With HTTP transport, the server loads models once and stays up, avoiding the cost of reloading models on every call.

When not to use it

qmd isn't a silver bullet. Running GGUF models locally means embedding generation and re-ranking cost time and memory depending on your hardware. If you have few notes or only need filename matching, that weight isn't worth it.

And if your goal is real-time collaborative search or a central index shared across a whole team, that's a different shape from an on-device design. qmd is optimized for 'my knowledge, on my machine'—closer to personal and agent search than team sharing.

Comparing alternatives

If you want pure semantic search, a common combo is a cloud embedding API plus a vector database. Smart, but your data leaves the building and costs accumulate. At the other extreme, tools like ripgrep are fully local and blazing fast but understand no meaning.

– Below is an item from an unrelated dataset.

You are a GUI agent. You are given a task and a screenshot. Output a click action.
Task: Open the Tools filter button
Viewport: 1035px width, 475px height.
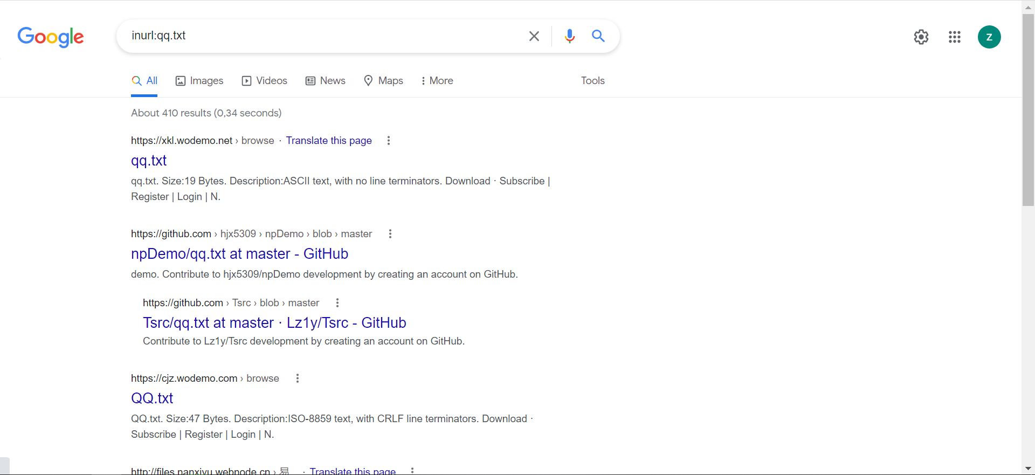[592, 81]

qmd sits between these extremes. It stays local, uses keywords and meaning together, and shores up accuracy with a final LLM re-ranking pass. When you want privacy and search quality at the same time, it's a reasonable pick.

What to check before wiring it into an agent

QMD is more interesting as an agent retrieval layer than as a standalone note search command. The README calls out --json and --files outputs for agentic workflows. That means an agent can first ask QMD for the most relevant files, then retrieve only the selected documents with qmd get, instead of scanning an entire notes folder blindly.

The context feature is also worth checking early. When you attach context to a collection, that context is returned with matching sub-documents. For an LLM, this is the difference between seeing an isolated chunk and understanding what knowledge area that chunk belongs to. If your agent often picks the wrong note or misses the reason a document matters, collection context may be the feature that improves the workflow.

FAQ

Is QMD a cloud search service?
No. Based on the project README, QMD runs BM25 full-text search, vector semantic search, and LLM re-ranking locally through node-llama-cpp and GGUF models. The point is to search private notes and documents without sending them to an external service.

Will it always be faster than simple grep?
No. Plain keyword search can still be faster for small folders or exact matches. QMD becomes more useful when you need semantic search, reranking, and agent-friendly retrieval across notes, meeting transcripts, documentation, and knowledge bases.

How does it connect to Claude Code?
You can call the CLI directly, but the README also provides an MCP server path and a Claude Code plugin installation path. That makes it practical to use QMD as a local retrieval tool inside an agent workflow rather than as a separate manual search step.

Wrap-up

A note that can't be searched holds no value. qmd finds those notes on your own device, through both keywords and natural language. If you're looking to give an AI agent search capability, connecting it to your workflow via the MCP server or SDK is a solid starting point. Pair it with the context feature and your search quality climbs another notch.